LESSON

Database Engine Internals and Implementation

018 30 min advanced

Day 395: Bloom Filters, Fence Pointers, and Read Avoidance

The core idea: In an LSM tree, Bloom filters and fence pointers save reads at different layers of the lookup path: the filter tells you which SSTables cannot possibly contain the key, and the fence pointers tell you which block to read inside the few SSTables that remain.

Today's "Aha!" Moment

In 10.md, Harbor Point's municipal-bond audit store accepted that compaction cannot erase overlap instantly. After a volatile trading hour, the engine may have several fresh level-0 SSTables plus deeper levels that still contain older versions of the same bond quote. That overlap is manageable for writes, but it makes point lookups expensive because every possible file is another potential disk read.

Harbor Point's downstream pricing service makes this worse in a very specific way.
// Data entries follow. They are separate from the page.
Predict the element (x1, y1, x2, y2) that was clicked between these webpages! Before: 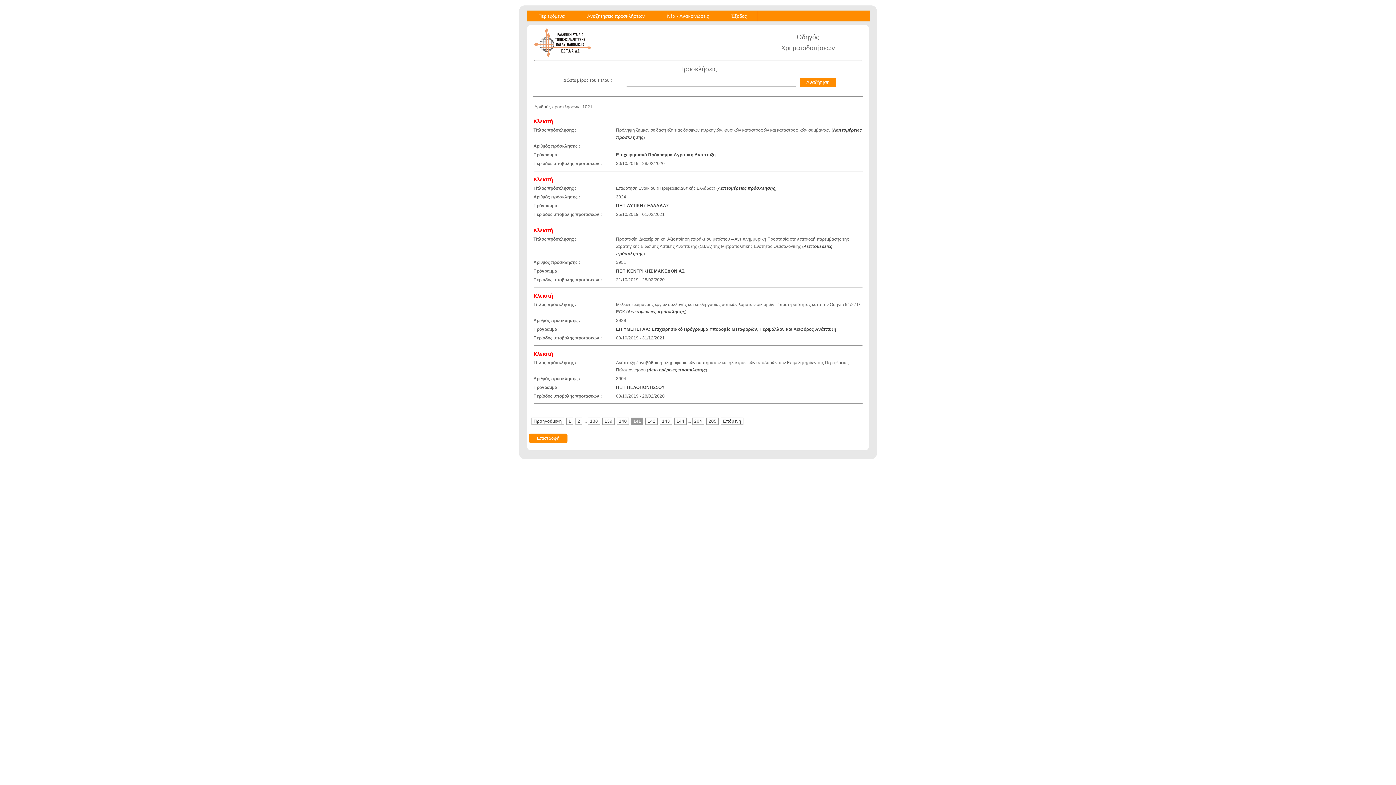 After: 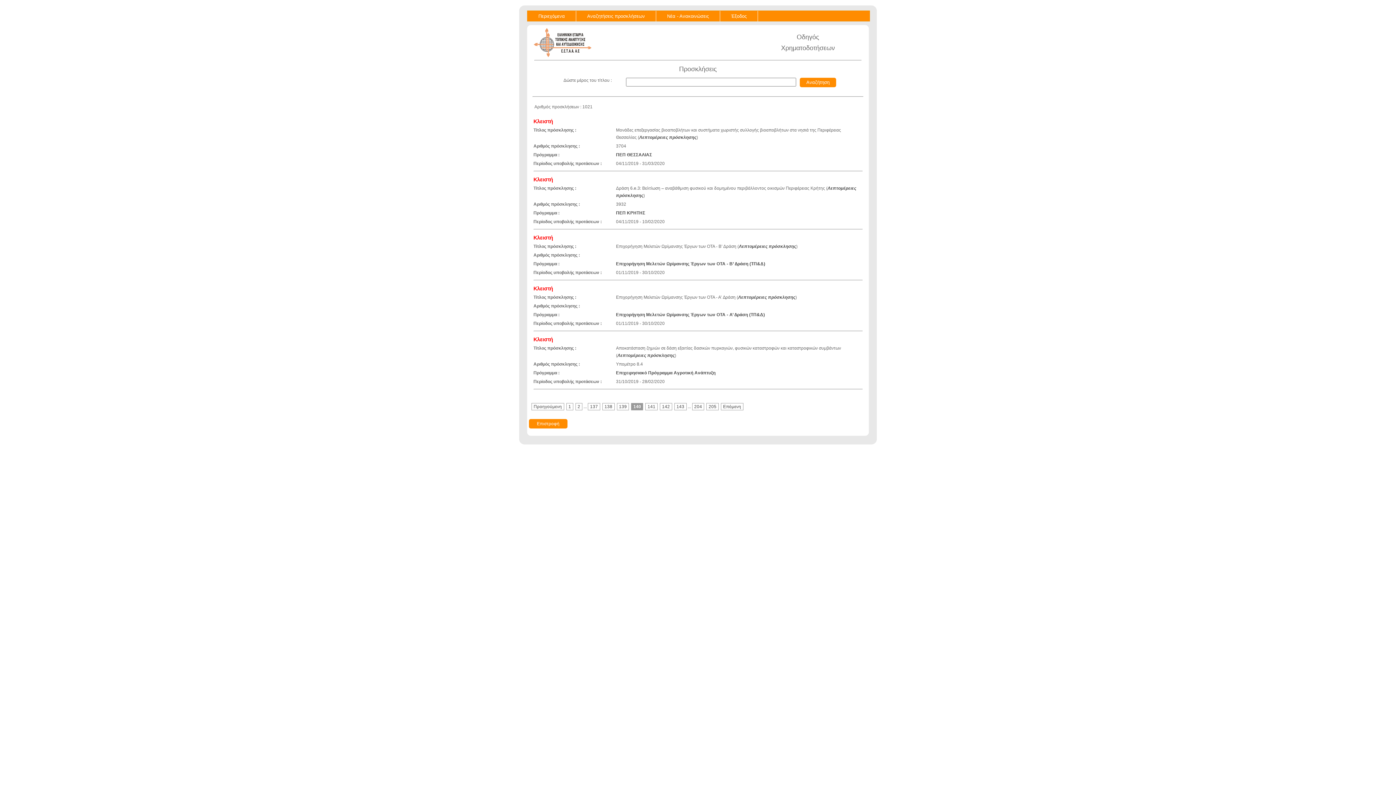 Action: label: Προηγούμενη bbox: (531, 417, 564, 425)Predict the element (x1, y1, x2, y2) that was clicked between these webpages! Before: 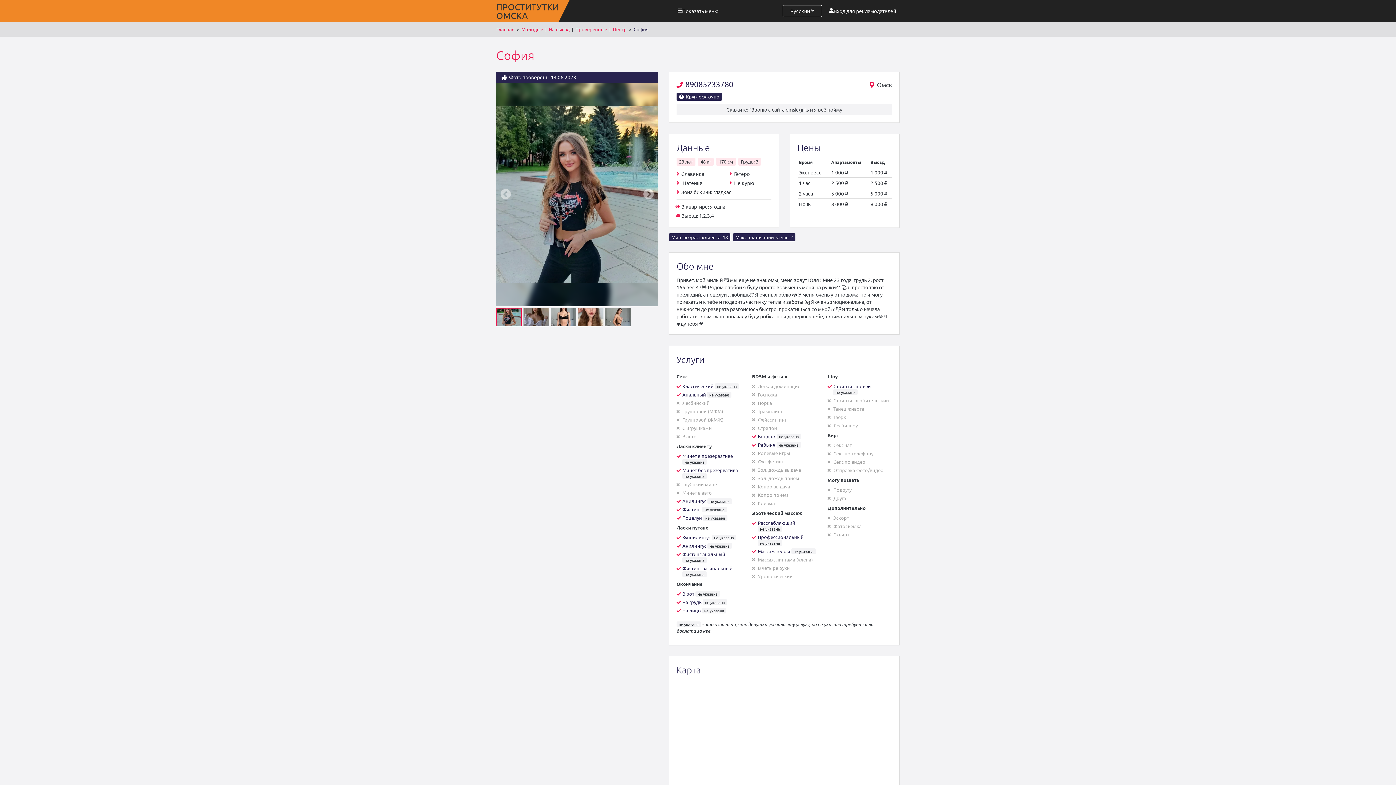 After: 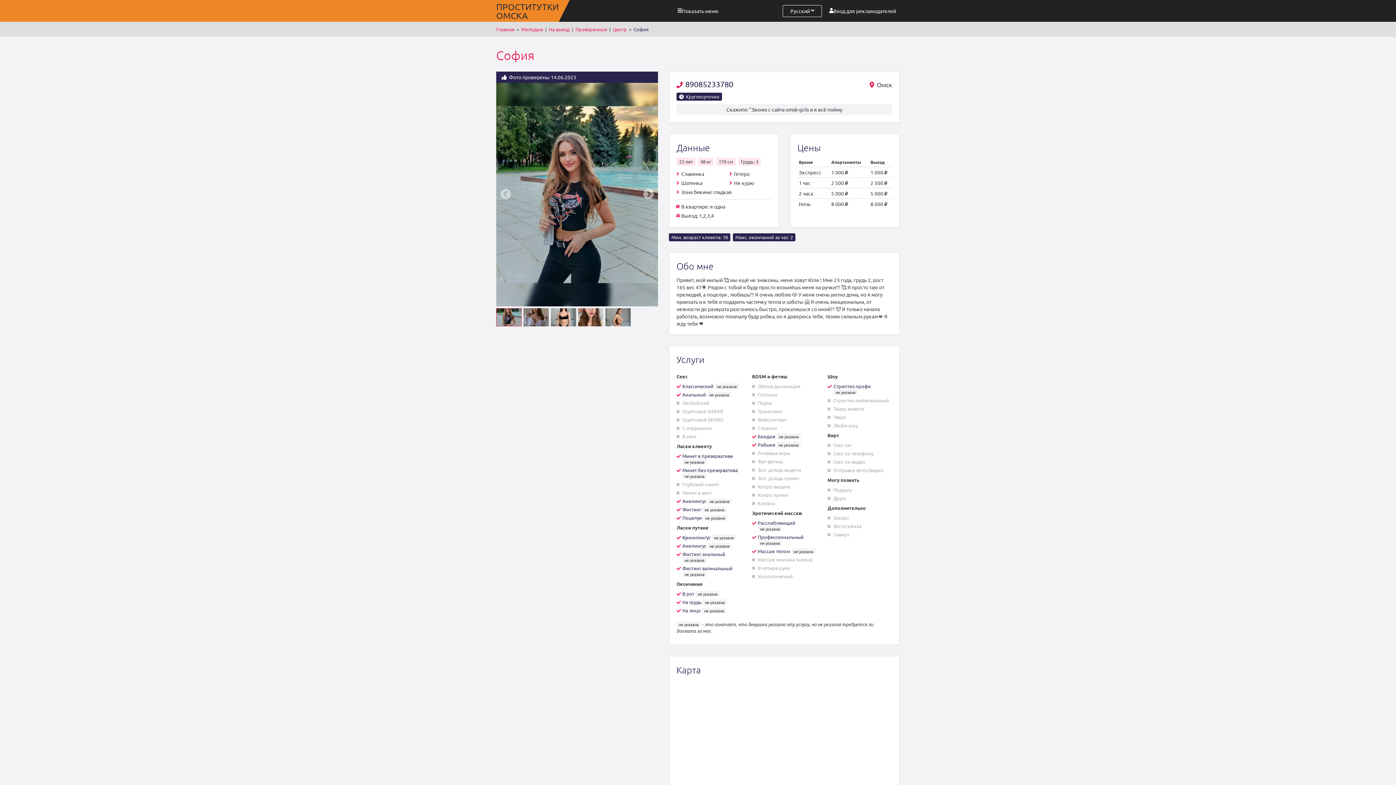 Action: label: 89085233780 bbox: (676, 79, 733, 88)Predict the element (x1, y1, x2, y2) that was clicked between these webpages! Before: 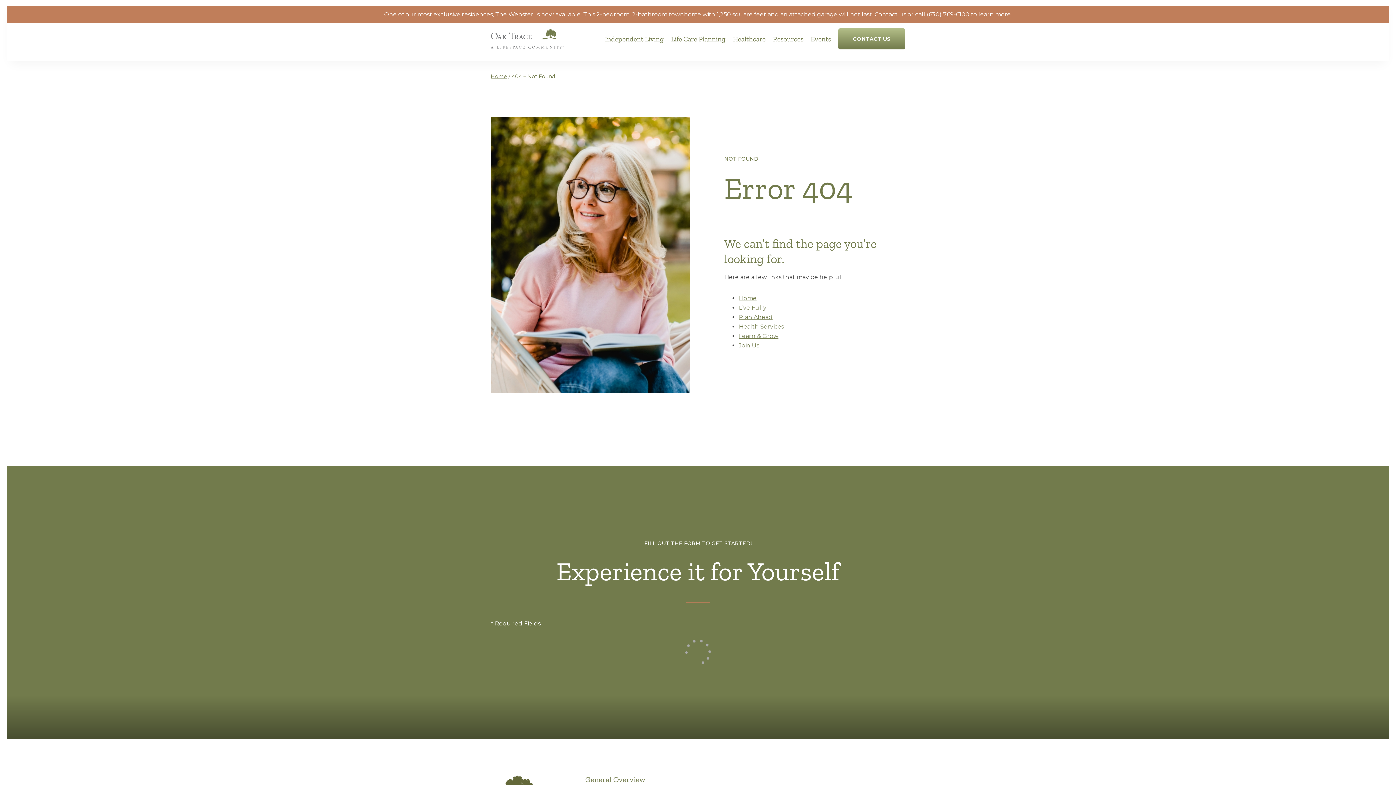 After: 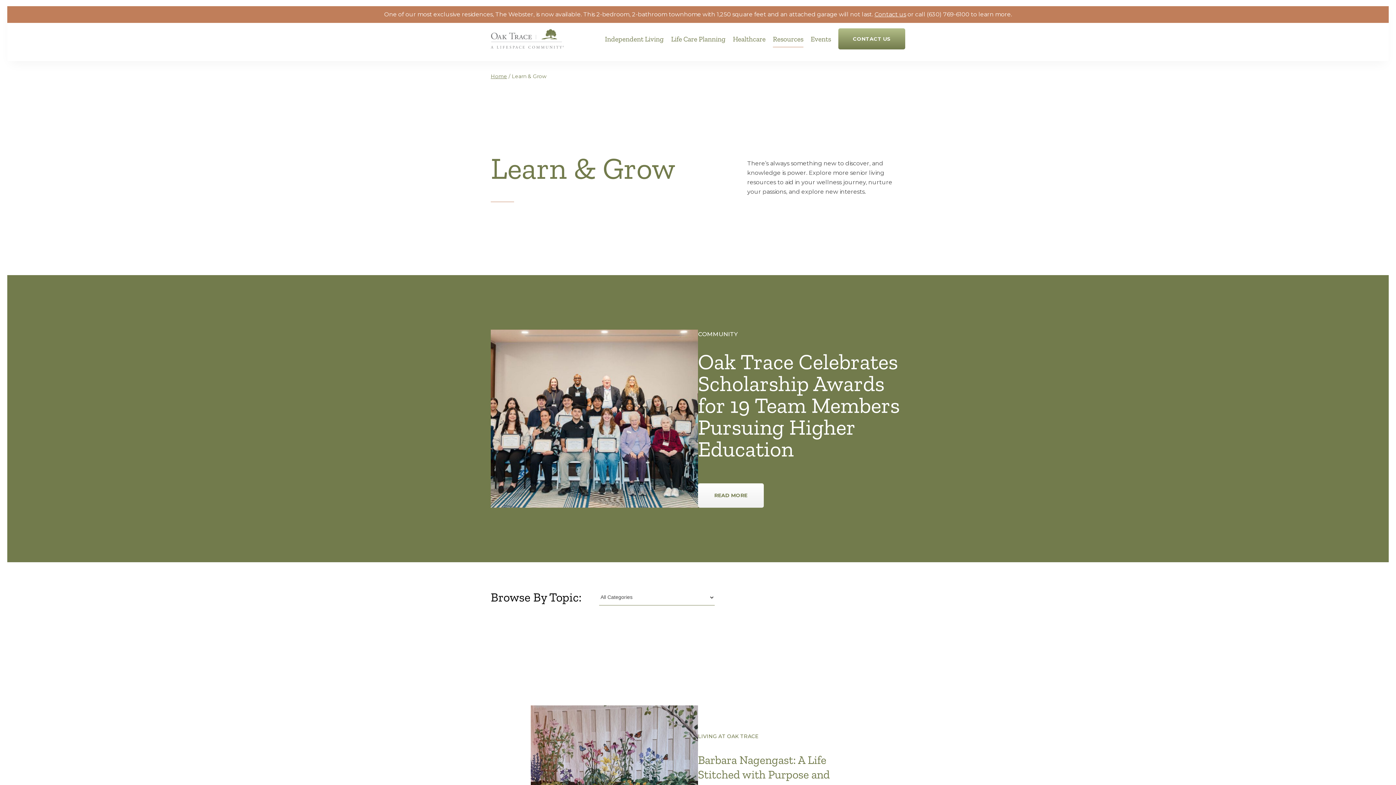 Action: bbox: (773, 30, 803, 47) label: Resources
It receives thousands of candidate CUSIPs from market-data enrichment jobs and asks the audit store, "Do we already have a quote for this identifier?" Most of those probes are negative: the identifier may belong to a bond that never traded today, expired last quarter, or belongs to another market. Without read avoidance, the store would keep opening SSTables only to discover that the key is absent again and again.

The important shift is that "skip unnecessary reads" is not one mechanism. Bloom filters answer an early probabilistic question: "Is this key definitely not in this SSTable?" Fence pointers answer a later exact question: "If the key is in this SSTable, which block should I inspect?" One saves entire file touches; the other saves scans within a file. Together they turn a lookup from repeated blind probing into a staged elimination process.

That distinction matters in production because the failure modes are different. A Bloom filter may produce a false positive, which wastes some work but preserves correctness. A fence-pointer index is exact metadata; if it is wrong, the engine can miss the right block entirely. So the read path is deliberately asymmetric: probabilistic metadata is allowed only where mistakes cost extra I/O, never where mistakes could return the wrong answer.

Why This Matters

Harbor Point's read latency problem does not come from a single expensive query. It comes from a flood of cheap-looking existence checks that fan out across too many SSTables. Each individual lookup is small, but if the engine opens ten files and several blocks to prove "not found," the aggregate cost shows up as SSD queue depth, cache churn, and p99 latency spikes for unrelated readers.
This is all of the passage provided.